I think he's right, but leaves something out of the explanation. When y=0 he has this limit: $\lim_{x\rightarrow0} '{0 \over x^4}$ When x=0 he has this limit: $\lim_{y\rightarrow0} '{0 \over 3y^4}$ Both of those are constant functions with a single removable singularity (it's technically not a discontinuity because that point is not in the domain). Since it's a constant function, the limit aproaching that point has the same value that the function has at every other point.

4. anonymous

Ok, so how would you say ((x^2)*y)/(x^4+y^2) and ((x^2)*y)/(x^2+y^2) would evaluate to? I'm quite sure the first one is not defined in the point (0,0) but the second one is. What's your approach?

5. anonymous

Neither is defined at (0,0), both hit division by zero.

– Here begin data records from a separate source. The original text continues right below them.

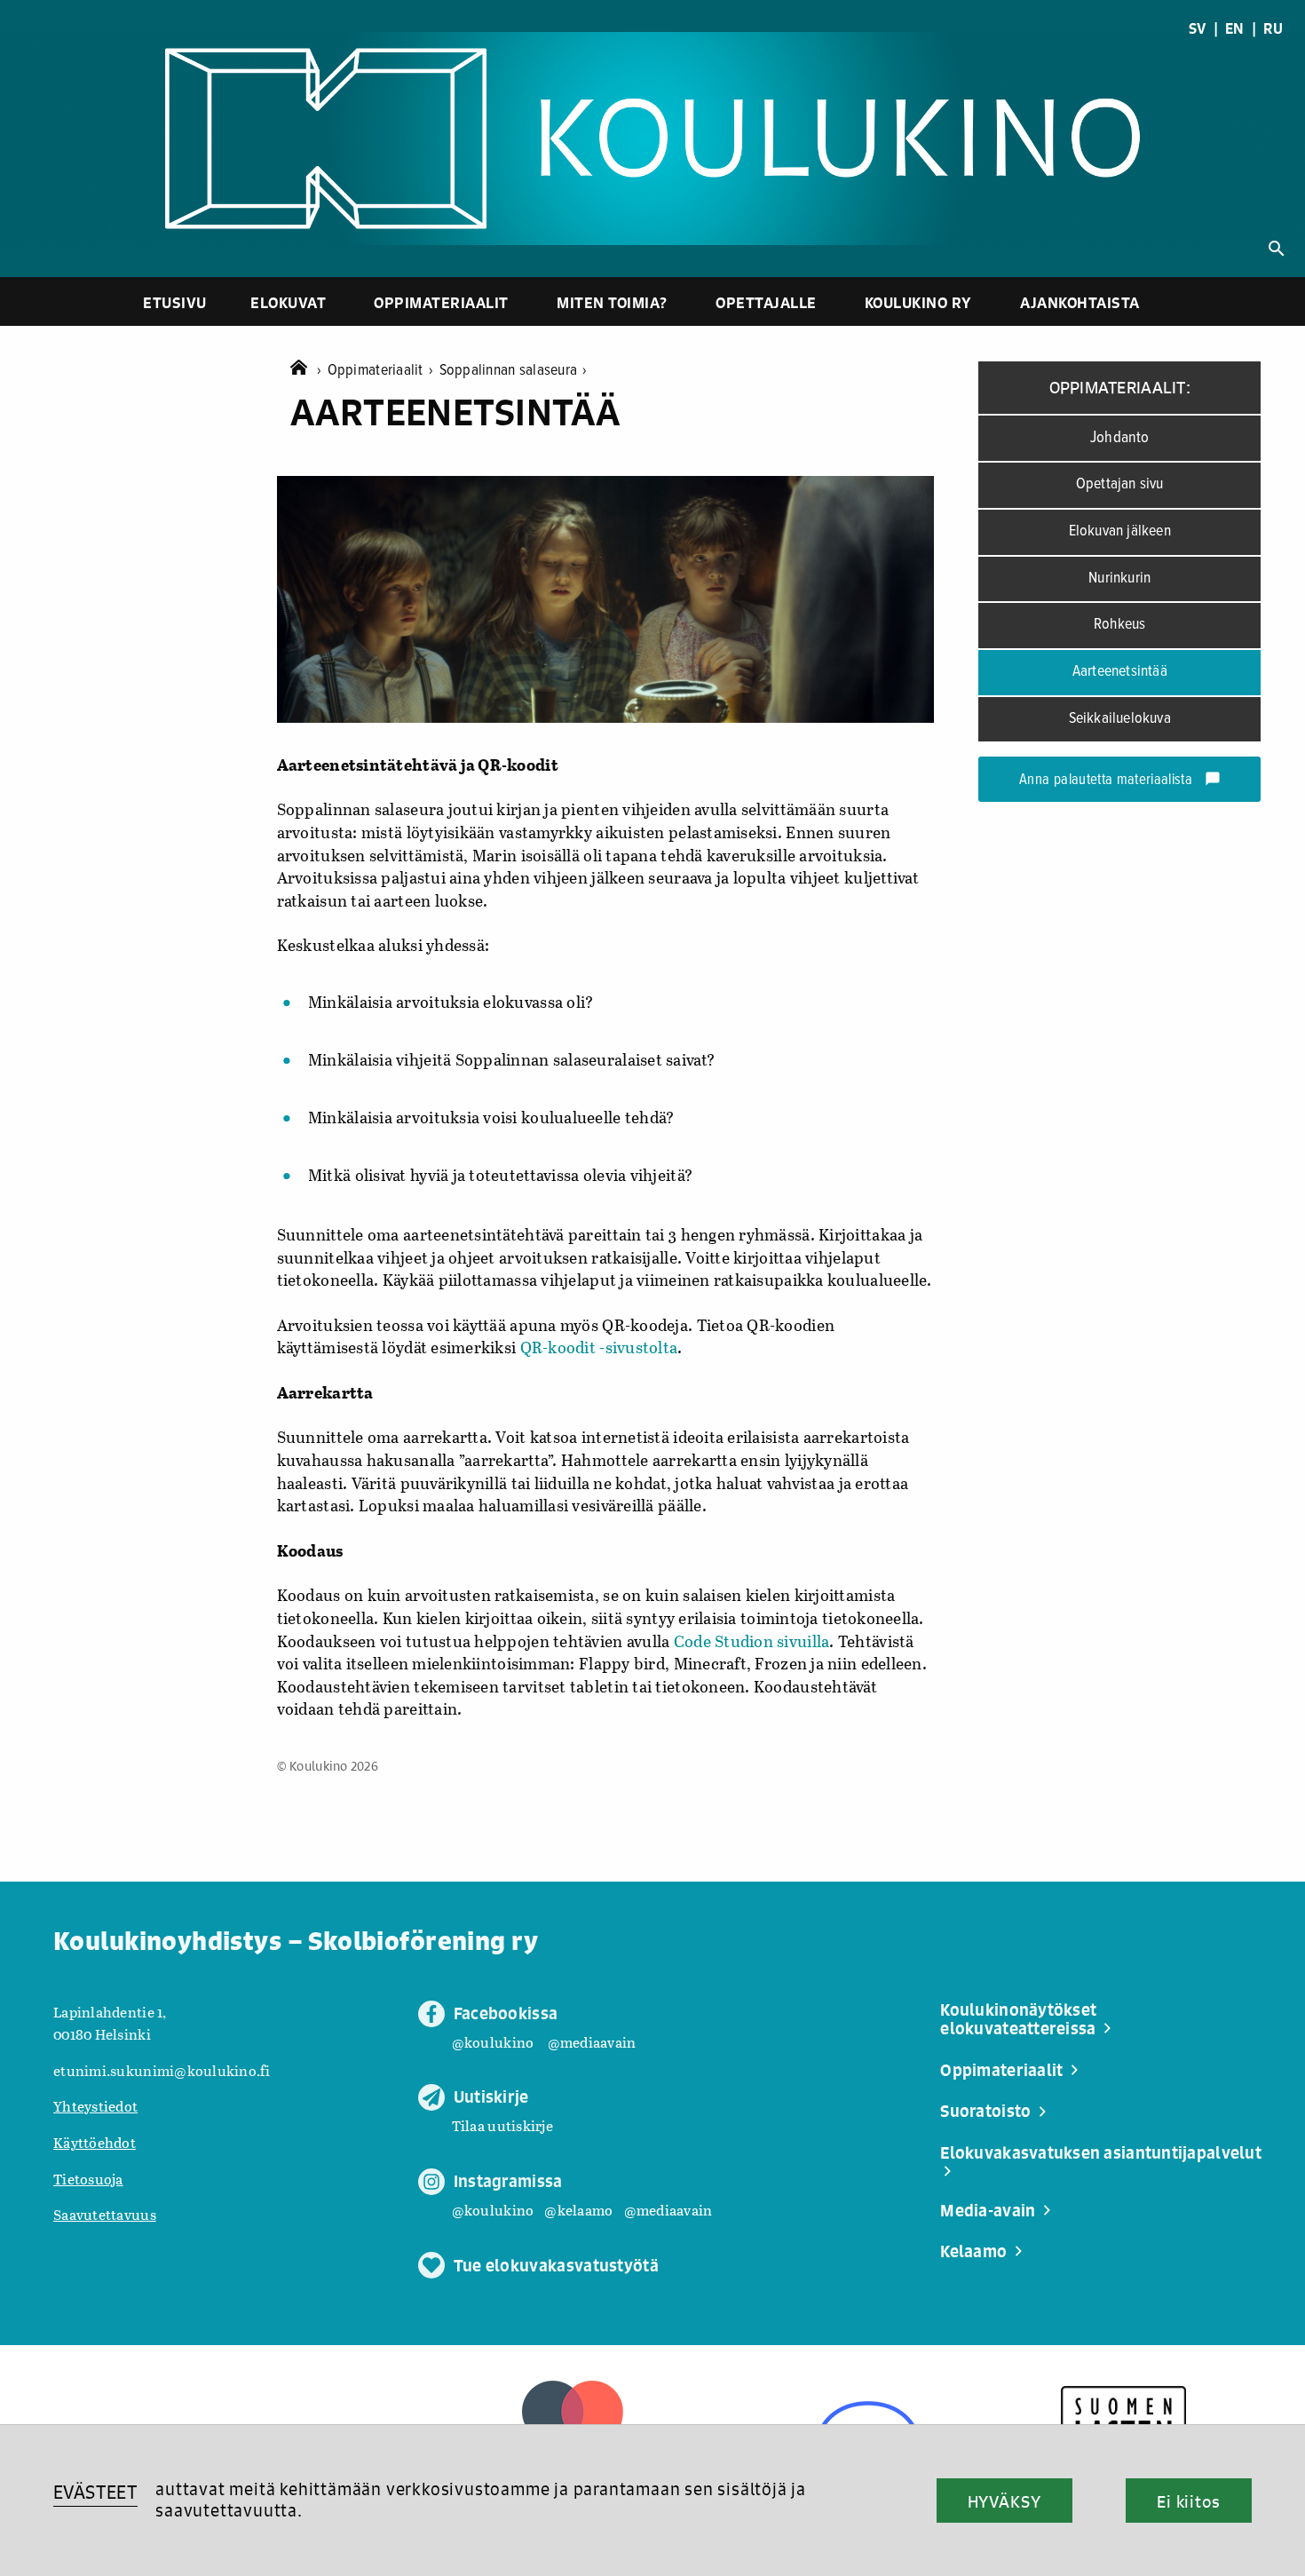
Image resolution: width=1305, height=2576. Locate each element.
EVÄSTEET (95, 2492)
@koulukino (493, 2042)
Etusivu (175, 302)
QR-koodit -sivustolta (599, 1347)
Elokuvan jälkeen (1120, 531)
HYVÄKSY (1004, 2501)
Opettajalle (766, 302)
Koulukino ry (918, 302)
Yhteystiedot (95, 2106)
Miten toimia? (612, 302)
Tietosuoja (88, 2178)
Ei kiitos (1189, 2501)
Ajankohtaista (1080, 302)
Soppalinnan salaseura (513, 371)
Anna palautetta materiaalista (1120, 780)
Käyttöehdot (94, 2142)
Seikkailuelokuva (1120, 719)
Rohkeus (1119, 624)
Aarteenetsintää (1119, 672)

I assume you mean how would I evaluate the limits along one axis as the other axis approaches zero, and it's the same as in the example: $\lim_{(x,0)\rightarrow(0,0)}'{x^2 \cdot y \over x^4+y^2} = \lim_{x \rightarrow 0}'{0 \over x^4} = 0$ $\lim_{(0,y)\rightarrow(0,0)}'{x^2 \cdot y \over x^4+y^2} = \lim_{y \rightarrow 0}'{0 \over y^2} = 0$ $\lim_{(x,0)\rightarrow(0,0)}'{x^2 \cdot y \over x^2+y^2} = \lim_{x \rightarrow 0}'{0 \over x^2} = 0$ $\lim_{(0,y)\rightarrow(0,0)}'{x^2 \cdot y \over x^2+y^2} = \lim_{y \rightarrow 0}'{0 \over y^2} = 0$ As in the example, this isn't enough to show that either limit actually exists, it just fails to show that either limit does not exist.

6. anonymous

So, what would one how to do to actually see if either if the limit does exist or does not exist?

7. anonymous

As far as I know there is no sure way to prove that the limit does exist; if there is, I doubt it falls within the scope of Calc 3. A quick search turned up http://bit.ly/glqw77 , which may give a sure way; I don't have time to confirm that right now.

8. anonymous

Thanks, seems a bit weird that it's so hard to define/solve really.